Texto de página ▸
Me echaron de la facultad, pero ya no me importaba. Sabía que no estaba destinada a ser maestra, aunque me parecía una ocupación admirable. Continué viviendo en el cuarto de la ropa.
Mi compañera de la facultad, Janet Hamill, me levantó el ánimo. Habia perdido a su madre y vino a vivir con mi familia. Compartí con ella mi reducido espacio. Las dos teníamos nobles ideales, pero también pasión por el rock and roll, y nos pasábamos las noches comparando a los Beatles con los Rolling Stones. Habíamos hecho cola durante horas en Sam Goody para comprar
Blonde on Blonde
y buscado por toda Filadelfia un pañuelo como el que Bob Dylan llevaba en la carátula. Encendimos una vela por él cuando tuvo su accidente de motocicleta. Nos tumbamos en la hierba para escuchar «Light My Fire» en la radio del abollado coche de Janet, aparcado en la cuneta con las puertas abiertas. Nos cortamos las faldas largas igual que la mini de Vanessa Redgrave en
Blow-Up
y buscamos gabanes en tiendas de segunda mano como los que llevaban Oscar Wilde y Baudelaire.

Enunciado ▸
Transcribe del texto sobre la convivencia con Janet Hamill el fragmento que comienza con "Mi compañera de" y continúa hasta "Wilde y Baudelaire.".

Datos registrados ▸
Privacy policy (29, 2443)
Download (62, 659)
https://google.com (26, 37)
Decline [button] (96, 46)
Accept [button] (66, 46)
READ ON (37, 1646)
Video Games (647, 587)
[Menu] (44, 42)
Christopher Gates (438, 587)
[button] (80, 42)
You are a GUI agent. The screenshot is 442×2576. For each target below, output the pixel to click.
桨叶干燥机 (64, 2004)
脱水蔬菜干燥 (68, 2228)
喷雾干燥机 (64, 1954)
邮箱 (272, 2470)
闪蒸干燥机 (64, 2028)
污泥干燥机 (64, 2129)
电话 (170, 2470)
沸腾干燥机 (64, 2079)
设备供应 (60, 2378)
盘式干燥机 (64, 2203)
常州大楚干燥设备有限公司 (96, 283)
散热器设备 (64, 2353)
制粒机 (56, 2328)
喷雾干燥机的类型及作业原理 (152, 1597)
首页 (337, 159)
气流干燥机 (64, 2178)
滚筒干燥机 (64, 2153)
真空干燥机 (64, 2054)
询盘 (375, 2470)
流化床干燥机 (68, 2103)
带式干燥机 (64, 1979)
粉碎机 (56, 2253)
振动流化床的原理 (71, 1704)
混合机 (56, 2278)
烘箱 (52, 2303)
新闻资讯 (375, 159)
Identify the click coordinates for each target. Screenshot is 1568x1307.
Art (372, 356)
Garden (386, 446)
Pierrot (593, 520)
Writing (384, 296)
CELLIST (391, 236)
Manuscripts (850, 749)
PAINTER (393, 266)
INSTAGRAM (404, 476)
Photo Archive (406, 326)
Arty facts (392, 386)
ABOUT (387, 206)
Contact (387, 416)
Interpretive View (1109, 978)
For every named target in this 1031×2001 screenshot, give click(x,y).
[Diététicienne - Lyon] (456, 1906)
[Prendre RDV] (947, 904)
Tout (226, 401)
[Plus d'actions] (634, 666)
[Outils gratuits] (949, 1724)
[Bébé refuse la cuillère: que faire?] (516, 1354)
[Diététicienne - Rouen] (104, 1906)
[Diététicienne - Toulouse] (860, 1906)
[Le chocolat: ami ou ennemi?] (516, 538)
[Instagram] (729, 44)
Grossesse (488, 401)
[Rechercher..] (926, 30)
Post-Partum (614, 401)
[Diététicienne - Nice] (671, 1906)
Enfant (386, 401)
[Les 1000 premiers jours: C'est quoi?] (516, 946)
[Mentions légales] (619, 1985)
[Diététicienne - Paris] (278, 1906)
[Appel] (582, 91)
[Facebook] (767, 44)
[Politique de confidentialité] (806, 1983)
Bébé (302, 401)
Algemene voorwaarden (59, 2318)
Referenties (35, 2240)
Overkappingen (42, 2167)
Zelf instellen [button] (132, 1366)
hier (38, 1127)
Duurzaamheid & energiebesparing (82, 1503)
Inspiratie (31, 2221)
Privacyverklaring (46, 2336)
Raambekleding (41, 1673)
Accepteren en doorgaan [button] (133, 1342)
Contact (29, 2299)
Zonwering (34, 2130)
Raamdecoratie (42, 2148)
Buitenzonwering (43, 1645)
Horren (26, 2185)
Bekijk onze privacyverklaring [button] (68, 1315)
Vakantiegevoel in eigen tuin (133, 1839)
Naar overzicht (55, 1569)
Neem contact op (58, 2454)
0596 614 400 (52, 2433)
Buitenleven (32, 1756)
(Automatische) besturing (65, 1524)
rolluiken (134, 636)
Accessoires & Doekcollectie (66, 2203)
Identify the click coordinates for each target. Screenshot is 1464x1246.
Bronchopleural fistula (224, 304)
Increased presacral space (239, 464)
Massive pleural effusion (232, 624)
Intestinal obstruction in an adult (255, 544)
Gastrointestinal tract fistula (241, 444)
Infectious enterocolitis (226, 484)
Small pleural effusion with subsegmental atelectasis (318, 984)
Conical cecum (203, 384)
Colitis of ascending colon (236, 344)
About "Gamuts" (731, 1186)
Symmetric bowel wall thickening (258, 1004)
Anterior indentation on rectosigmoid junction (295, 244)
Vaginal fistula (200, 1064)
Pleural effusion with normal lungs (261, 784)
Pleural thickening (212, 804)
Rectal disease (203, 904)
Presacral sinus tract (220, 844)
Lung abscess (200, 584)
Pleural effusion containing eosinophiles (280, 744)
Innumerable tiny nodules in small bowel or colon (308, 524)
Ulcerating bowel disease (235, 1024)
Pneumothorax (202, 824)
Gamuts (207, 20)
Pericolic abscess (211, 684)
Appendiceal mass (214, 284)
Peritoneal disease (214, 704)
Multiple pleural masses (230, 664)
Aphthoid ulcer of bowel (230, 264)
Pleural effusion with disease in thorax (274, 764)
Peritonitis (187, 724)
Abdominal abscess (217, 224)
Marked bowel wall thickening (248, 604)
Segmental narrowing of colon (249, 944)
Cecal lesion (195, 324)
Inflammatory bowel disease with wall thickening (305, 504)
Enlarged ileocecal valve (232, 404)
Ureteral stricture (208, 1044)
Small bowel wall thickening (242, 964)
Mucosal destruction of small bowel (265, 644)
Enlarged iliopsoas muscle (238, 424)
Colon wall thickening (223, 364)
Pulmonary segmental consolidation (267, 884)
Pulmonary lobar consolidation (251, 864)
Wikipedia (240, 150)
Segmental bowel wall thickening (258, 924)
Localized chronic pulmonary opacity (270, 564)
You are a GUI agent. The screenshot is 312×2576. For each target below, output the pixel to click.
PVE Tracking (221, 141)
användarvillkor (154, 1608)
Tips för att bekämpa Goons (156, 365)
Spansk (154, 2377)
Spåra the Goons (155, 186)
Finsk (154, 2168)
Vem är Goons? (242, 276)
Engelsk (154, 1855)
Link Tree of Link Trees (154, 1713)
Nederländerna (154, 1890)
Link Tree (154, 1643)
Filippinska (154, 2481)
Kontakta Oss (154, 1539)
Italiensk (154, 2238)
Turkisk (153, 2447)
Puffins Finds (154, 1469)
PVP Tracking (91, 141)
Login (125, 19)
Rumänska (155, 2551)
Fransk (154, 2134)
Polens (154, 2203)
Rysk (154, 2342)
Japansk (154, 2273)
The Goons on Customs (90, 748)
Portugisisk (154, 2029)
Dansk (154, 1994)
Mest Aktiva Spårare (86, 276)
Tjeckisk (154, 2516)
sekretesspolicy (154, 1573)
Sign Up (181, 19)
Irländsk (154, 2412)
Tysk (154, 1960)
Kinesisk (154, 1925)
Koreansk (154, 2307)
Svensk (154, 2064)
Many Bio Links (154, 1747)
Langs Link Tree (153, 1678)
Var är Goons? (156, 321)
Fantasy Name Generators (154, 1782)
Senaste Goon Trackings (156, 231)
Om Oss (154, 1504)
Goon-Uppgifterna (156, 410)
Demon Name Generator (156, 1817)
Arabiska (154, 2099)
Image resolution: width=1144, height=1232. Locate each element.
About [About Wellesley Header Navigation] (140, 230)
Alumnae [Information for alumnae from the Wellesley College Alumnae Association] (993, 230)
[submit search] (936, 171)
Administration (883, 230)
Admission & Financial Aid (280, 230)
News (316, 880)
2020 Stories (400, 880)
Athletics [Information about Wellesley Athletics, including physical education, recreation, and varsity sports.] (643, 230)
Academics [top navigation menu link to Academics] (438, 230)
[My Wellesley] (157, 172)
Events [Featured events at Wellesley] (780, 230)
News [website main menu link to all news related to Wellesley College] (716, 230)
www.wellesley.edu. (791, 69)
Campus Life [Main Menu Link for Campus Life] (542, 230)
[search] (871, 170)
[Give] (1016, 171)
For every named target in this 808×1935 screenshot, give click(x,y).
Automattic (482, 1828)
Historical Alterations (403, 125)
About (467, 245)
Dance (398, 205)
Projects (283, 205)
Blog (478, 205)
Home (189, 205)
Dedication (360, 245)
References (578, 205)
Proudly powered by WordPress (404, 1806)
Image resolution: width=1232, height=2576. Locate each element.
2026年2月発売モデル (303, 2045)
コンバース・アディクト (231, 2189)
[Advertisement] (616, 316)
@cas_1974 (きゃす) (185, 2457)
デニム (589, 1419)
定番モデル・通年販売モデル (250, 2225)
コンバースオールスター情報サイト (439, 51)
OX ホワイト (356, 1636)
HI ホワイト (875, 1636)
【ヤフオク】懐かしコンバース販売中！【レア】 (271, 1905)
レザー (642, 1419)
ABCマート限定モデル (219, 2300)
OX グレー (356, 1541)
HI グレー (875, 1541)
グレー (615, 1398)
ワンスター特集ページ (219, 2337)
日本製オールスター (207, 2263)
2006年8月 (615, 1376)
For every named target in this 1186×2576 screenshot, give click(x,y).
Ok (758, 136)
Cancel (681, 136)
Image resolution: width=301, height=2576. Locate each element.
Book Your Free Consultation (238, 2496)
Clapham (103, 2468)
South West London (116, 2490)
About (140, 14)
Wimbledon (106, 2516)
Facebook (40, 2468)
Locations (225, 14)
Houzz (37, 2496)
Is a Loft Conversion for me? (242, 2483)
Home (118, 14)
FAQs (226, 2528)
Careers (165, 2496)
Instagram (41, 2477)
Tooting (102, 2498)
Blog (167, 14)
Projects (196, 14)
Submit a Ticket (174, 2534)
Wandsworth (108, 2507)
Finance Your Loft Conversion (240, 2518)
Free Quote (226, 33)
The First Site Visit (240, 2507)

Tu respuesta ▸
Mi compañera de la facultad, Janet Hamill, me levantó el ánimo. Habia perdido a su madre y vino a vivir con mi familia. Compartí con ella mi reducido espacio. Las dos teníamos nobles ideales, pero también pasión por el rock and roll, y nos pasábamos las noches comparando a los Beatles con los Rolling Stones. Habíamos hecho cola durante horas en Sam Goody para comprar
Blonde on Blonde
y buscado por toda Filadelfia un pañuelo como el que Bob Dylan llevaba en la carátula. Encendimos una vela por él cuando tuvo su accidente de motocicleta. Nos tumbamos en la hierba para escuchar «Light My Fire» en la radio del abollado coche de Janet, aparcado en la cuneta con las puertas abiertas. Nos cortamos las faldas largas igual que la mini de Vanessa Redgrave en
Blow-Up
y buscamos gabanes en tiendas de segunda mano como los que llevaban Oscar Wilde y Baudelaire.